■ Brano proposto
Dall’inizio dell’invasione russa dell’Ucraina il Giappone ha sanzionato centinaia di aziende e individui russi e ha promesso tagliare gradualmente tutte le importazioni di idrocarburi in arrivo dalla Russia. La recente visita di Fumio Kishida al presidente ucraino Volodymyr Zelensky a Kyjiv ha posto definitivamente il Paese dalla parte dell’Ucraina, spedendo in soffitta una volta per tutte la politica dell’ex premier Shinzo Abe.
Quando nel 2014 Mosca aveva annesso illegalmente la Crimea, la risposta di Tokyo era stata blanda e tardiva: il governo nipponico aveva imposto perlopiù sanzioni simboliche e non aveva modificato i rapporti bilaterali con la Russia, con quell’approccio di chi cercava di mantenere le relazioni con il Cremlino nonostante le richieste statunitensi.
Già un anno fa, tuttavia, la risposta giapponese all’invasione dell’Ucraina era apparsa del tutto diversa rispetto al passato. Senza alcuna esitazione, Tokyo aveva mostrato l’intenzione di seguire la strada tracciata da Washington e Bruxelles.
Sebbene non fosse il solo leader a chiudere un occhio sui rapporti commerciali con Mosca, salvaguardando in particolare il settore energetico, per quasi dieci anni l’ex primo ministro Abe aveva puntato a strappare concessioni importanti a Vladimir Putin giocando la carta degli investimenti nipponici in Russia. A posteriori, la condotta di Abe verso Putin è stata ritenuta troppo conciliante – se non addirittura compiacente.

■ Compito assegnato
Puoi restituire alla lettera il passo del brano sul Giappone e la Russia che comincia con le parole "Quando nel 2014" e si ferma dopo le parole "le richieste statunitensi."? I record qui non servono.

■ Dati registrati
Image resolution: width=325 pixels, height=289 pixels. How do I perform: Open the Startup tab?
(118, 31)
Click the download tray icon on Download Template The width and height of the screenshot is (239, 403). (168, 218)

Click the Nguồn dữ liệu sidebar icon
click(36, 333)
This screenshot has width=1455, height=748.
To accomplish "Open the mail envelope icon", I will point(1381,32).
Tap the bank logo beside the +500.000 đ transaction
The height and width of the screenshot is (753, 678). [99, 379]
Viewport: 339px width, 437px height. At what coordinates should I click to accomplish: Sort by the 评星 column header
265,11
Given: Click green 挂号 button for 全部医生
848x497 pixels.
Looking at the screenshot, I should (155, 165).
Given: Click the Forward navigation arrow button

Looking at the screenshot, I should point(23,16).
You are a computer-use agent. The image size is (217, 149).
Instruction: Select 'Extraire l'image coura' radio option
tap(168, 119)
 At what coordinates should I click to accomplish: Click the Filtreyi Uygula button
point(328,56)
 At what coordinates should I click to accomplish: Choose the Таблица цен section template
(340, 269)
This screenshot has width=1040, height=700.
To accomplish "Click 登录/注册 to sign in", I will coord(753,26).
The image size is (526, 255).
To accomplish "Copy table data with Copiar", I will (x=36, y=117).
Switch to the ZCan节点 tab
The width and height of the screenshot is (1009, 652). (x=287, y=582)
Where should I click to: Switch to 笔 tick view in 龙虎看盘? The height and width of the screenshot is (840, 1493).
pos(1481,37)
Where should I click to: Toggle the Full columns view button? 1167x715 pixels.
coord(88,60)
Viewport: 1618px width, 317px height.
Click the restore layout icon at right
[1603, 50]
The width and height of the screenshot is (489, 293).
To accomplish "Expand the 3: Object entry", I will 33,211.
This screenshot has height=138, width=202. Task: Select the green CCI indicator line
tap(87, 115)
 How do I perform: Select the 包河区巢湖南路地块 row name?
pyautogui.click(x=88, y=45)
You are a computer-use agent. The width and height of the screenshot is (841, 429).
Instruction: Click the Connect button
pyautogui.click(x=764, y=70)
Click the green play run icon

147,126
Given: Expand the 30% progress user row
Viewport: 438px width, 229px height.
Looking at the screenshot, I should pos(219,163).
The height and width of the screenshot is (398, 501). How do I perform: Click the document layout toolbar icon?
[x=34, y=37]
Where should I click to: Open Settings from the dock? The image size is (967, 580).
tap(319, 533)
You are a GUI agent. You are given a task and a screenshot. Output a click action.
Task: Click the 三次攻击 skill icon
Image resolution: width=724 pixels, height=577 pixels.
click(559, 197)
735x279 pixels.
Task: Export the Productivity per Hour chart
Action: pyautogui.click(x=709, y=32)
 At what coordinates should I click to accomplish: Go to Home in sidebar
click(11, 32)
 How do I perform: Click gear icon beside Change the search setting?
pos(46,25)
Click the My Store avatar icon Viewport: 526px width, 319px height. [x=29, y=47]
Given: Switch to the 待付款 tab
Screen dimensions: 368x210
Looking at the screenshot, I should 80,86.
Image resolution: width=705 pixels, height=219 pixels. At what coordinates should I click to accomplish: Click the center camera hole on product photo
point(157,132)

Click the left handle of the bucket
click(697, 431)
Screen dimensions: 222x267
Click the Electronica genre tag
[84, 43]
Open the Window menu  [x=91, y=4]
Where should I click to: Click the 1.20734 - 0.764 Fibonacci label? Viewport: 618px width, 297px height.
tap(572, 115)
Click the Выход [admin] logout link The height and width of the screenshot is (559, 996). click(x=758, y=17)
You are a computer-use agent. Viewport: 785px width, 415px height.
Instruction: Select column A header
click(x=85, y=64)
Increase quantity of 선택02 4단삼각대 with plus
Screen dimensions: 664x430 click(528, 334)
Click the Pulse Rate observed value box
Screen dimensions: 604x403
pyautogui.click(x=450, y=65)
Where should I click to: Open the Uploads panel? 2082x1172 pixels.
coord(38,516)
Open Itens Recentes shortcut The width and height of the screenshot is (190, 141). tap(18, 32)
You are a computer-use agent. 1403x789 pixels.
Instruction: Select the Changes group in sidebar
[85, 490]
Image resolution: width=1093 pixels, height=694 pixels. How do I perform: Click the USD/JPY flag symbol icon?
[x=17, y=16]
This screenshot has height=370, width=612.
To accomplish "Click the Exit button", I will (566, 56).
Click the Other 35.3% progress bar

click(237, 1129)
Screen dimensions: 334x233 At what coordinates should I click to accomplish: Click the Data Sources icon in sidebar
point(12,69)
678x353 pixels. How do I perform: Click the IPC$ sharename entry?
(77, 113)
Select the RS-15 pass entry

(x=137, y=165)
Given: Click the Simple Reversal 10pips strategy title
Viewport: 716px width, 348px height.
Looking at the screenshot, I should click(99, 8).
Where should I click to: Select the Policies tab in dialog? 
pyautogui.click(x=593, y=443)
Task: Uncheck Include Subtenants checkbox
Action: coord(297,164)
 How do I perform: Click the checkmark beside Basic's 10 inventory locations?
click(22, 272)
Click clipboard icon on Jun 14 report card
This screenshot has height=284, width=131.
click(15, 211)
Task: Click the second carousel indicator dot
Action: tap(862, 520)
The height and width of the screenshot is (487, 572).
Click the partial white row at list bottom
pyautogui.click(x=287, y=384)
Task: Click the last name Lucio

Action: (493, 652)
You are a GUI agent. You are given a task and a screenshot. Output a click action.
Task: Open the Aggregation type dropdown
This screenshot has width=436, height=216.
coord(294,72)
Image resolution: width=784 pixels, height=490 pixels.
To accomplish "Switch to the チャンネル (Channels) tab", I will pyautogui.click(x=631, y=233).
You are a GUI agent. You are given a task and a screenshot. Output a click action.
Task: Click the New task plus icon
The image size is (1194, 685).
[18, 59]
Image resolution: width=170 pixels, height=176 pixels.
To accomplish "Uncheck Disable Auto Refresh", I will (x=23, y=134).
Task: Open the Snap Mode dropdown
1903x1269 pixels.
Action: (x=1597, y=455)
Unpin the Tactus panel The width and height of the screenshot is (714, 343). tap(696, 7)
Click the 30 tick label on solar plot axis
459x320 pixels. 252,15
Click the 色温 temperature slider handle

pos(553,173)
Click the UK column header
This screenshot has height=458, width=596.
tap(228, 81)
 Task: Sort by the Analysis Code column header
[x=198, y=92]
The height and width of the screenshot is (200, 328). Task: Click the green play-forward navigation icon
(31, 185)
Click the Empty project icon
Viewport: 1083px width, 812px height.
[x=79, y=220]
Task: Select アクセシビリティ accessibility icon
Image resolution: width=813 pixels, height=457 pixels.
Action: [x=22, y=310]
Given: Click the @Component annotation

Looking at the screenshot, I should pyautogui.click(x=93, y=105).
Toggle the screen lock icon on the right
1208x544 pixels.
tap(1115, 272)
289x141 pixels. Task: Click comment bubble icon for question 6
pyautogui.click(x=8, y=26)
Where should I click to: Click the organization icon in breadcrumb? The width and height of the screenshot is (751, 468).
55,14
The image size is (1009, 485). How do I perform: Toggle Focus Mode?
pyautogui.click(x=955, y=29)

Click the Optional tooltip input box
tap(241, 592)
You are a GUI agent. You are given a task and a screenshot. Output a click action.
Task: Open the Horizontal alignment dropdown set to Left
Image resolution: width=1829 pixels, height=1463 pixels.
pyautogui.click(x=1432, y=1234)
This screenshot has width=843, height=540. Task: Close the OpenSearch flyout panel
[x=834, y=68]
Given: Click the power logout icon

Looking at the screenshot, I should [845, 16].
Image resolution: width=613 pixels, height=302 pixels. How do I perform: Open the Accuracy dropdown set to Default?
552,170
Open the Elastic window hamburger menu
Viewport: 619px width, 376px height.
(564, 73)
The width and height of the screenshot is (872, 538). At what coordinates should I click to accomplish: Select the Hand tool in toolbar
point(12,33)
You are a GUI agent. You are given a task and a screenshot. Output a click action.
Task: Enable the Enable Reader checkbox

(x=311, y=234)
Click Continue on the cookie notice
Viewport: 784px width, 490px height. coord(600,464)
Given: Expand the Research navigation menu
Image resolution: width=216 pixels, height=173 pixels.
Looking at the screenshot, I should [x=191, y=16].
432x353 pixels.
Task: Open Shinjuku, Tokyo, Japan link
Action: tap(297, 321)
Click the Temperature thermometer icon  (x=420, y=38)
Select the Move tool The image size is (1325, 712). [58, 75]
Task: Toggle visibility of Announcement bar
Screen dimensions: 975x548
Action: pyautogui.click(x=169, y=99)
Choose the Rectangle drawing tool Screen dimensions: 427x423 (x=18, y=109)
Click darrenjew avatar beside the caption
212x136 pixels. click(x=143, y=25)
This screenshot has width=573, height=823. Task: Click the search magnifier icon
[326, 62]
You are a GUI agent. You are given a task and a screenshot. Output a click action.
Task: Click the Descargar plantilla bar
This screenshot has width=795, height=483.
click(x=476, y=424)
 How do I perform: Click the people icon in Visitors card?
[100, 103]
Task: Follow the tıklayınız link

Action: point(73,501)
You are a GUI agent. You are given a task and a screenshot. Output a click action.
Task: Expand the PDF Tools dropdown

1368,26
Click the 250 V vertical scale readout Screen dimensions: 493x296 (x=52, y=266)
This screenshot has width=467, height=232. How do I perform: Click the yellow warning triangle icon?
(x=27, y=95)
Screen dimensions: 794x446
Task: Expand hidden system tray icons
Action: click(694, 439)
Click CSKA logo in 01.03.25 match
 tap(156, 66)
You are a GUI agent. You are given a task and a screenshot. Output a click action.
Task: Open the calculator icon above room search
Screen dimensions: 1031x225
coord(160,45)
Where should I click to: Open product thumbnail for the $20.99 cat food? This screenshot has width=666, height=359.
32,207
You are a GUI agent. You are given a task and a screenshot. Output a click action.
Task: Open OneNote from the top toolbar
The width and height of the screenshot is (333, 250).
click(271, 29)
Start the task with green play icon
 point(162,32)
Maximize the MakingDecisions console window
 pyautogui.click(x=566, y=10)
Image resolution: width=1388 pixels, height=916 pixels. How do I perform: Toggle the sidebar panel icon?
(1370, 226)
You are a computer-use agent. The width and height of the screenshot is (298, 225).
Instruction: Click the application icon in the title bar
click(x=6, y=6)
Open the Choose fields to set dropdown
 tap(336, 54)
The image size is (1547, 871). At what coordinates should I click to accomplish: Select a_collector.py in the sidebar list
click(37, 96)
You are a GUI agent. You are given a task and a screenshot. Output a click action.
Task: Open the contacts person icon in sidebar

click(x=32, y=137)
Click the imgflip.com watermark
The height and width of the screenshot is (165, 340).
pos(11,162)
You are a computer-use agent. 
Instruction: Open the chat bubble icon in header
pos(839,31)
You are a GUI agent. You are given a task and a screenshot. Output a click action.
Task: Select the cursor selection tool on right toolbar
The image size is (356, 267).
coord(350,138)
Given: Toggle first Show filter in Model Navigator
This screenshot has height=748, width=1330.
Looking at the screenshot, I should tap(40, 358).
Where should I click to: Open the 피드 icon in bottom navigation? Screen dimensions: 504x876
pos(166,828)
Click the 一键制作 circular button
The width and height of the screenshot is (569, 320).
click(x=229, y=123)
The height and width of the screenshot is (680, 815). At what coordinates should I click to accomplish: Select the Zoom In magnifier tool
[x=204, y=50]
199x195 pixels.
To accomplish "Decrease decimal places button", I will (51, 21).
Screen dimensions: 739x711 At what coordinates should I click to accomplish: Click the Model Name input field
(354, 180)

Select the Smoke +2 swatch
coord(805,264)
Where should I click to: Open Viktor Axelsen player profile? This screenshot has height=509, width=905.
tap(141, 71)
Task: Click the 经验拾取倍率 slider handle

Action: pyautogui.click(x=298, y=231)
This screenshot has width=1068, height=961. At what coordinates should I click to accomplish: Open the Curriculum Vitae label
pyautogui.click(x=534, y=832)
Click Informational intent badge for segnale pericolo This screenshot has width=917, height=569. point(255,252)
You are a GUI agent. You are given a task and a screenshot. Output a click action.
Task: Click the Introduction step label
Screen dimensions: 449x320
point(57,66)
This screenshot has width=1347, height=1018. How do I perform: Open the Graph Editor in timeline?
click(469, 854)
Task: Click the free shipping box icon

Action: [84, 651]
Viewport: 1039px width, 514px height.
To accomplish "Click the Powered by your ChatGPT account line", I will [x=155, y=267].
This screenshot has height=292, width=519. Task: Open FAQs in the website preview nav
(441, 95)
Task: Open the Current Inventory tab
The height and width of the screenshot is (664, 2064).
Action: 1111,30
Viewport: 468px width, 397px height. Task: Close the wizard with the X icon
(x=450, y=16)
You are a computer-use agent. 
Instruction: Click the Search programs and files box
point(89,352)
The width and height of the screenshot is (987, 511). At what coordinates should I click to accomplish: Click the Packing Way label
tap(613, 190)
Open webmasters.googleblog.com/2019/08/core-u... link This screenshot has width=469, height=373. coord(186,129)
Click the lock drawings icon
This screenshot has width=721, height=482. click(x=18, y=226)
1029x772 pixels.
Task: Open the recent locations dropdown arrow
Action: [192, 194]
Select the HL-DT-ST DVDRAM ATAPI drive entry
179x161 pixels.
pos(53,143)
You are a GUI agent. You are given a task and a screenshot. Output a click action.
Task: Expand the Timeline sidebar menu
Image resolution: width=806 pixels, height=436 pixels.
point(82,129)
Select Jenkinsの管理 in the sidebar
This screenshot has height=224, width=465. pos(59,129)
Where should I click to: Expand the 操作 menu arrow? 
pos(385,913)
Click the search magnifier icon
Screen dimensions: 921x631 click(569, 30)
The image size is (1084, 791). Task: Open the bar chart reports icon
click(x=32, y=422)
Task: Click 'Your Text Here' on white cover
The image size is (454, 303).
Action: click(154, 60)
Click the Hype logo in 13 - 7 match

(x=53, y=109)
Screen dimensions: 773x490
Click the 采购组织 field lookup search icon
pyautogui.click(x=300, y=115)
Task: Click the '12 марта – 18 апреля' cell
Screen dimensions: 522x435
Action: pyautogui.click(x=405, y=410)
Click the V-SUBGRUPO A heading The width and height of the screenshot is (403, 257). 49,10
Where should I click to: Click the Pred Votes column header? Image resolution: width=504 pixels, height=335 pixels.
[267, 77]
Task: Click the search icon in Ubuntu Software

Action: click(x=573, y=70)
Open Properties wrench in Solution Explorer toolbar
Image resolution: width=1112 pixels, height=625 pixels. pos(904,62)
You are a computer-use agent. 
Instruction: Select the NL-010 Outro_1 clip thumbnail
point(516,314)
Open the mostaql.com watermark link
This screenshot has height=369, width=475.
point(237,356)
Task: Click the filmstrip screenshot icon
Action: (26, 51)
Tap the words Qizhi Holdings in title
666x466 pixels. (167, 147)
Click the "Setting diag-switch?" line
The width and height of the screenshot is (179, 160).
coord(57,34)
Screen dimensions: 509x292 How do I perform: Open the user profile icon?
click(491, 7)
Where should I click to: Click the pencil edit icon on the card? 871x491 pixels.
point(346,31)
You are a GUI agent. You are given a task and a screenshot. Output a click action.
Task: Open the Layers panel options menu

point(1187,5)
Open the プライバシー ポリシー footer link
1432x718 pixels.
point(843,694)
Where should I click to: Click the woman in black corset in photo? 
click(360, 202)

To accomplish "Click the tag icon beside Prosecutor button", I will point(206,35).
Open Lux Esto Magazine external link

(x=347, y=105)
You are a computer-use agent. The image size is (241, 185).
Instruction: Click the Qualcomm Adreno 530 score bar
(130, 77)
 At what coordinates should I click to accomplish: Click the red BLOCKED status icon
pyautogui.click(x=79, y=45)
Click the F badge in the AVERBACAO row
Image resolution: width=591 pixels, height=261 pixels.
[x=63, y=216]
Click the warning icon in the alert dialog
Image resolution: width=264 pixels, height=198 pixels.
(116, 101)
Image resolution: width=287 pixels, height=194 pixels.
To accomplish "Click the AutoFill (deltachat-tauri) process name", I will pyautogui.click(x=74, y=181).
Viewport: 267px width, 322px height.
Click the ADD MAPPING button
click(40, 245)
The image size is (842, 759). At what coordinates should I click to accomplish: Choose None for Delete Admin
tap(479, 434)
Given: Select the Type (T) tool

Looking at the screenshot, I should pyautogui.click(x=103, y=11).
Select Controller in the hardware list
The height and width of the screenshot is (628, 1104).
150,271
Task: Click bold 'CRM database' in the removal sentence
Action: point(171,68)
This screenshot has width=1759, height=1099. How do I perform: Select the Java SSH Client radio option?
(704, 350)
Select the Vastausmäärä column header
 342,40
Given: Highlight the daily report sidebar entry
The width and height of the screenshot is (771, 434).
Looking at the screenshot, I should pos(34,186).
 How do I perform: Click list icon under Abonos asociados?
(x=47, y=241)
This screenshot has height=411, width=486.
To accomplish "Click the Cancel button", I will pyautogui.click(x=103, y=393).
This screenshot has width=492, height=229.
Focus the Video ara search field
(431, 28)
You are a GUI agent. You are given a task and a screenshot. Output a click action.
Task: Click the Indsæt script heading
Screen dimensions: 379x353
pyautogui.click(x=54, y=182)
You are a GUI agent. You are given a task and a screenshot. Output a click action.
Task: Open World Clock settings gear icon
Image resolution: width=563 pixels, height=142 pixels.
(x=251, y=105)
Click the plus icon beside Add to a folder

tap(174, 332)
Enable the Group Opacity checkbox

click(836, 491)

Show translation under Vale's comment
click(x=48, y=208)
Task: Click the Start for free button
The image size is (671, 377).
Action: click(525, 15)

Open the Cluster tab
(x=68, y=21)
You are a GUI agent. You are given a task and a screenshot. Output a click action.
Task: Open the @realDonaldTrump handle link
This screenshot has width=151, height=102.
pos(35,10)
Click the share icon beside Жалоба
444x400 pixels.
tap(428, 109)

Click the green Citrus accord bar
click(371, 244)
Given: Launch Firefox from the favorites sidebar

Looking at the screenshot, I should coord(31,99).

■ Risultato corretto
Quando nel 2014 Mosca aveva annesso illegalmente la Crimea, la risposta di Tokyo era stata blanda e tardiva: il governo nipponico aveva imposto perlopiù sanzioni simboliche e non aveva modificato i rapporti bilaterali con la Russia, con quell’approccio di chi cercava di mantenere le relazioni con il Cremlino nonostante le richieste statunitensi.